On Tue, May 12, 2026 at 05:05:54PM -0400, Michael S. Tsirkin wrote:
> When post_alloc_hook() needs to zero a page for an explicit
> __GFP_ZERO allocation for a user page (user_addr is set), use 
> folio_zero_user()
> instead of kernel_init_pages().  This zeros near the faulting
> address last, keeping those cachelines hot for the impending
> user access.
> 
> folio_zero_user() is only used for explicit __GFP_ZERO, not for
> init_on_alloc.  On architectures with virtually-indexed caches
> (e.g., ARM), clear_user_highpage() performs per-line cache
> operations; using it for init_on_alloc would add overhead that
> kernel_init_pages() avoids (the page fault path flushes the
> cache at PTE installation time regardless).
> 
> No functional change yet: current callers do not pass __GFP_ZERO
> for user pages (they zero at the callsite instead).  Subsequent
> patches will convert them.
> 
> Signed-off-by: Michael S. Tsirkin <[email protected]>
> Assisted-by: Claude:claude-opus-4-6
> ---
>  mm/page_alloc.c | 17 ++++++++++++++---
>  1 file changed, 14 insertions(+), 3 deletions(-)
> 
> diff --git a/mm/page_alloc.c b/mm/page_alloc.c
> index db387dd6b813..76f39dd026ff 100644
> --- a/mm/page_alloc.c
> +++ b/mm/page_alloc.c
> @@ -1861,9 +1861,20 @@ inline void post_alloc_hook(struct page *page, 
> unsigned int order,
>               for (i = 0; i != 1 << order; ++i)
>                       page_kasan_tag_reset(page + i);
>       }
> -     /* If memory is still not initialized, initialize it now. */
> -     if (init)
> -             kernel_init_pages(page, 1 << order);
> +     /*
> +      * If memory is still not initialized, initialize it now.
> +      * When __GFP_ZERO was explicitly requested and user_addr is set,
> +      * use folio_zero_user() which zeros near the faulting address
> +      * last, keeping those cachelines hot.  For init_on_alloc, use
> +      * kernel_init_pages() to avoid unnecessary cache flush overhead
> +      * on architectures with virtually-indexed caches.
> +      */
> +     if (init) {
> +             if ((gfp_flags & __GFP_ZERO) && user_addr != USER_ADDR_NONE)
> +                     folio_zero_user(page_folio(page), user_addr);
> +             else
> +                     kernel_init_pages(page, 1 << order);
> +     }

Open question but not necessarily in-scope:

Should __GFP_ZERO just be implied if (user_addr != USER_ADDR_NONE)?

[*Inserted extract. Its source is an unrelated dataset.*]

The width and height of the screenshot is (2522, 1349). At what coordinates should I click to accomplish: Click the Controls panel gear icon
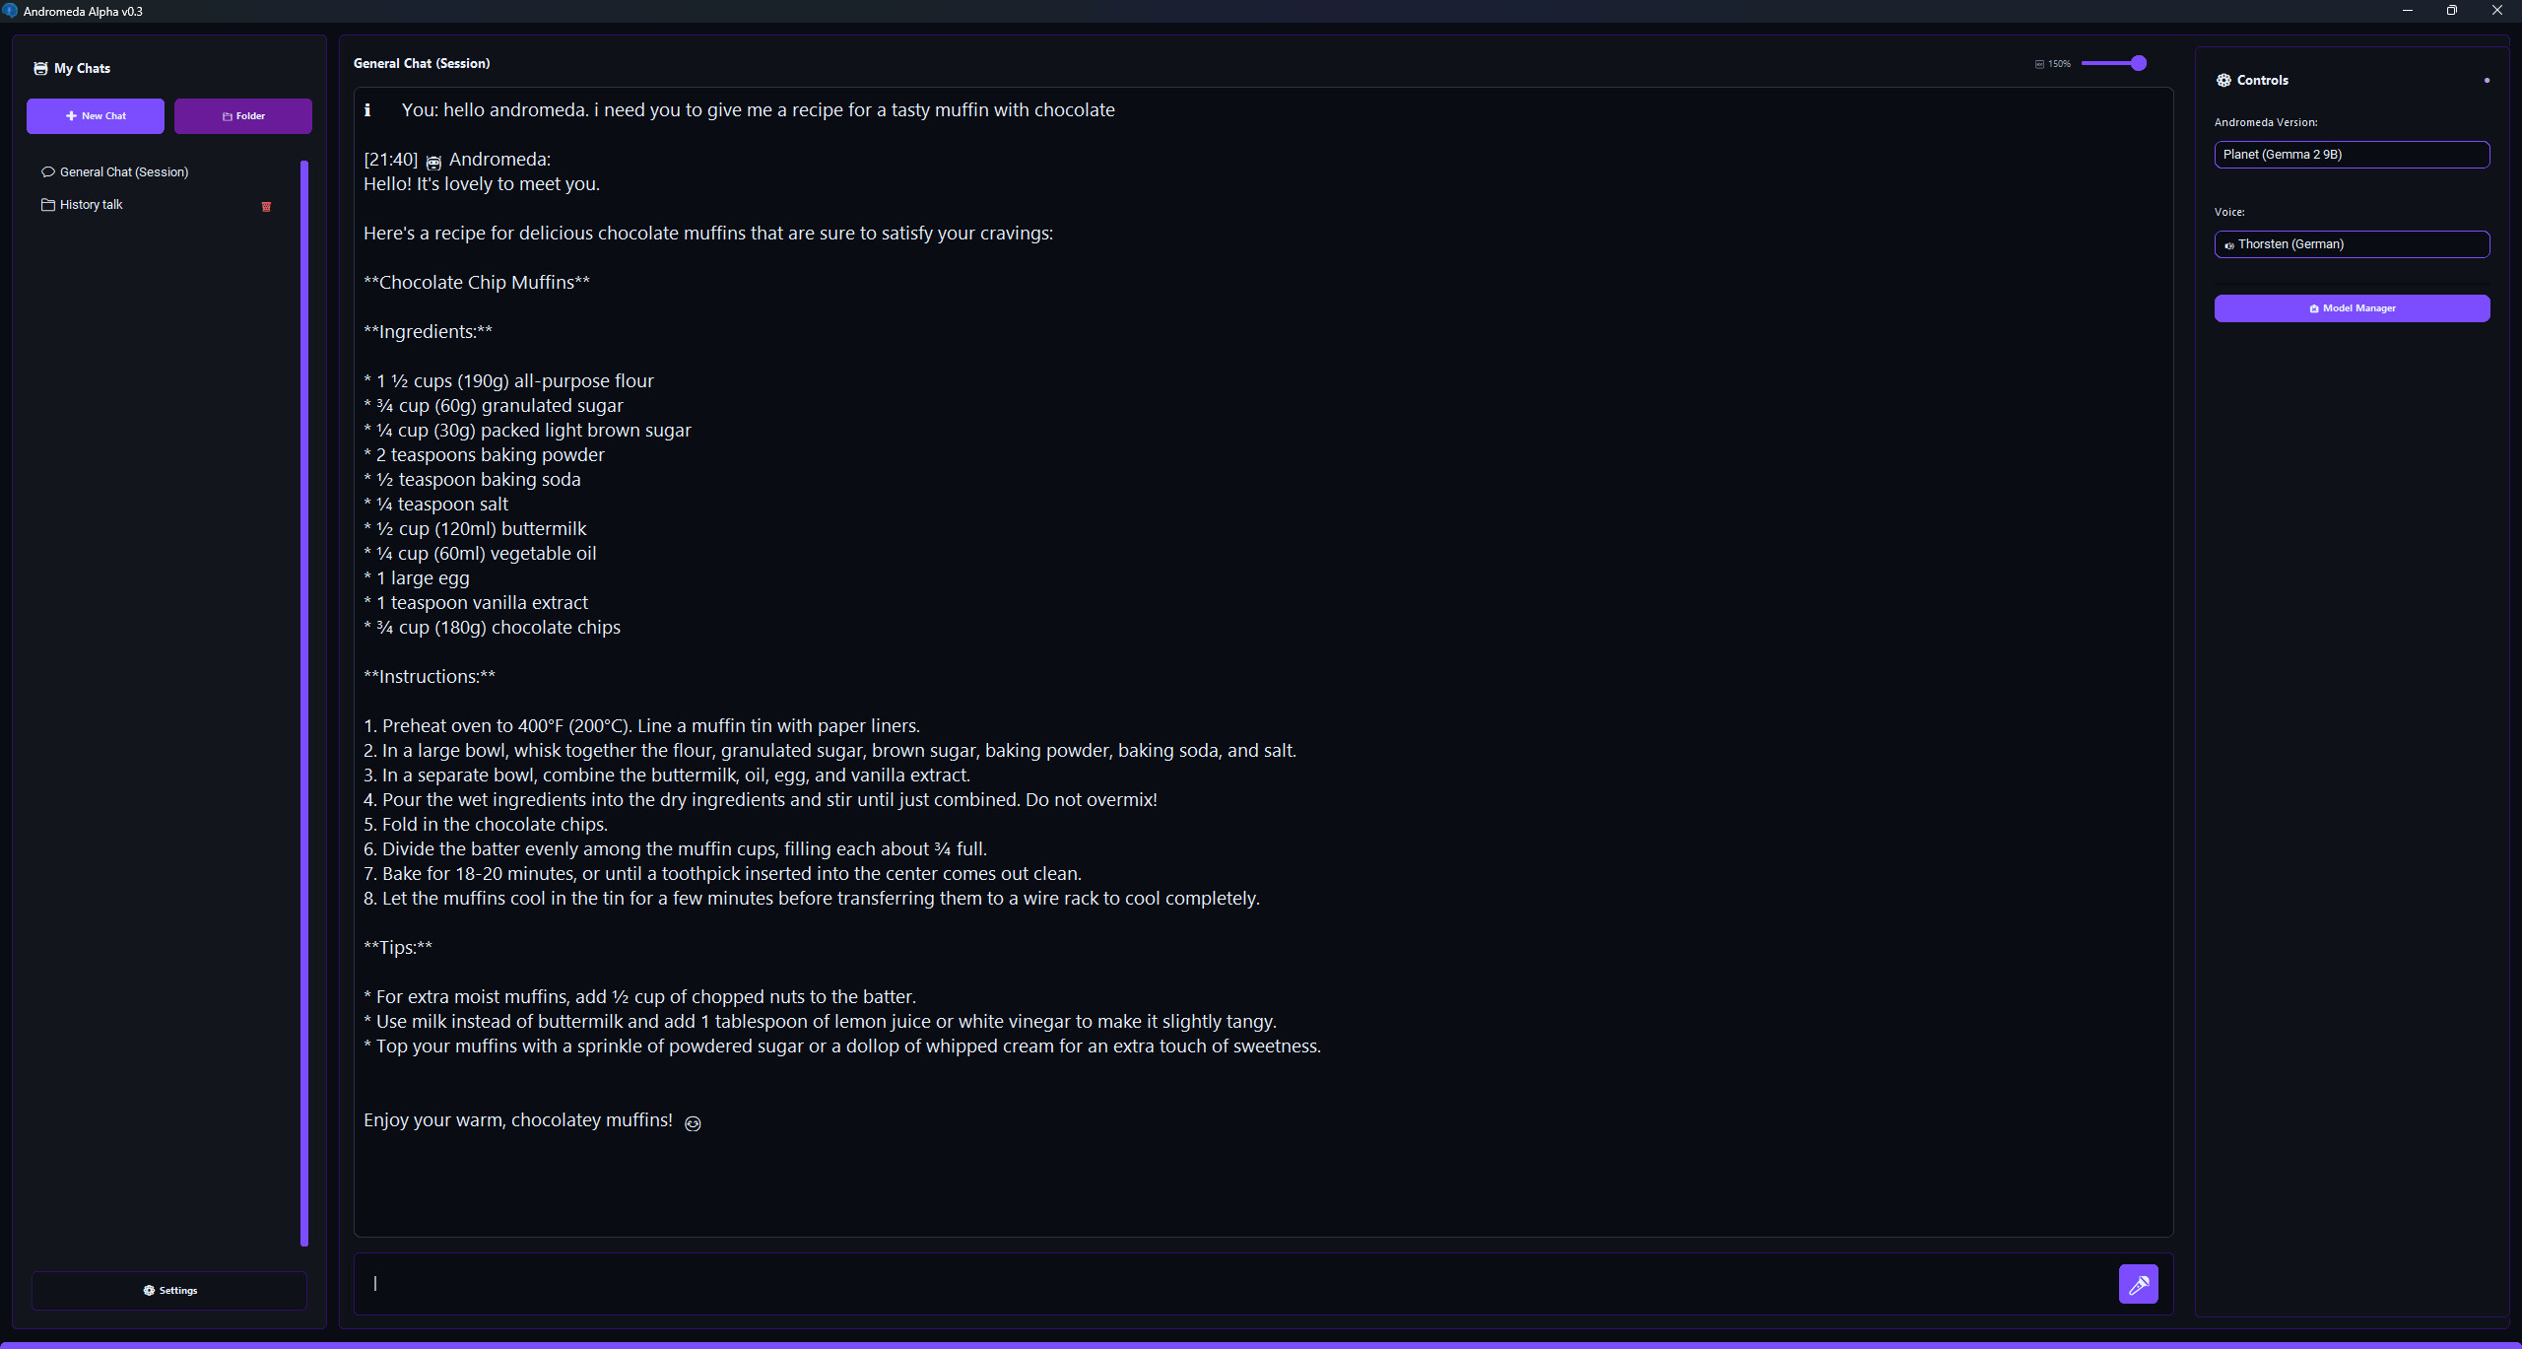2223,81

Putting aside how that's done without introducing another gfp flag
(maybe something explicit like `alloc_pages_nozero(...)` ), it seems
like a very short jump to just adding __GFP_ZERO to any user-alloc by
default.

I'd be curious to know how many callers across the system omit
__GFP_ZERO when allocating a user-page, and whether there might be
scenarios where we subtly miss it (seems unlikely and narrow, but very
possibly something a driver could do unintentionally).